• _Exercise aim_:
Could you return only the lines that run from the line with "Viewport: 597px width, 448px height." through the final line of the data, exactly as they stand?
--- START ---
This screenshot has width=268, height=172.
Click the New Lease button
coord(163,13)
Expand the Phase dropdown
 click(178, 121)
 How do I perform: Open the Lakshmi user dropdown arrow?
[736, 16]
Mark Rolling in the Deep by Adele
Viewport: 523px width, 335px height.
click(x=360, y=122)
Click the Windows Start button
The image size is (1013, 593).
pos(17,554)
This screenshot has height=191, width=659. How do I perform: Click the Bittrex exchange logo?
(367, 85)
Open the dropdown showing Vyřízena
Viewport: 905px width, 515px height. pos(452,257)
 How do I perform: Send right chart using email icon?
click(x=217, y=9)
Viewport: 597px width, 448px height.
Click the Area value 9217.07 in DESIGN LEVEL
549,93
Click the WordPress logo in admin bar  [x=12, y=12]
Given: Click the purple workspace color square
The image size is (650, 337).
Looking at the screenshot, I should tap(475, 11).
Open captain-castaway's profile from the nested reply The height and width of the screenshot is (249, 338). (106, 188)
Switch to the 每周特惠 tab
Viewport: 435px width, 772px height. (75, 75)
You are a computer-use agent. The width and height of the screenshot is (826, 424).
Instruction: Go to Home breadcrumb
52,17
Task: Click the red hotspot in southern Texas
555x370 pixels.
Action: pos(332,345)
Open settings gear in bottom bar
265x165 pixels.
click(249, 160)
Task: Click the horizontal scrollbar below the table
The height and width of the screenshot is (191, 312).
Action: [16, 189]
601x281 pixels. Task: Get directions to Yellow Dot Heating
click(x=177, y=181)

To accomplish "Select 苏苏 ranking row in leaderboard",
--- END ---
• _The answer_:
Viewport: 597px width, 448px height.
Click the Area value 9217.07 in DESIGN LEVEL
549,93
Click the WordPress logo in admin bar  [x=12, y=12]
Given: Click the purple workspace color square
The image size is (650, 337).
Looking at the screenshot, I should tap(475, 11).
Open captain-castaway's profile from the nested reply The height and width of the screenshot is (249, 338). (106, 188)
Switch to the 每周特惠 tab
Viewport: 435px width, 772px height. (75, 75)
You are a computer-use agent. The width and height of the screenshot is (826, 424).
Instruction: Go to Home breadcrumb
52,17
Task: Click the red hotspot in southern Texas
555x370 pixels.
Action: pos(332,345)
Open settings gear in bottom bar
265x165 pixels.
click(249, 160)
Task: Click the horizontal scrollbar below the table
The height and width of the screenshot is (191, 312).
Action: [16, 189]
601x281 pixels. Task: Get directions to Yellow Dot Heating
click(x=177, y=181)

To accomplish "Select 苏苏 ranking row in leaderboard",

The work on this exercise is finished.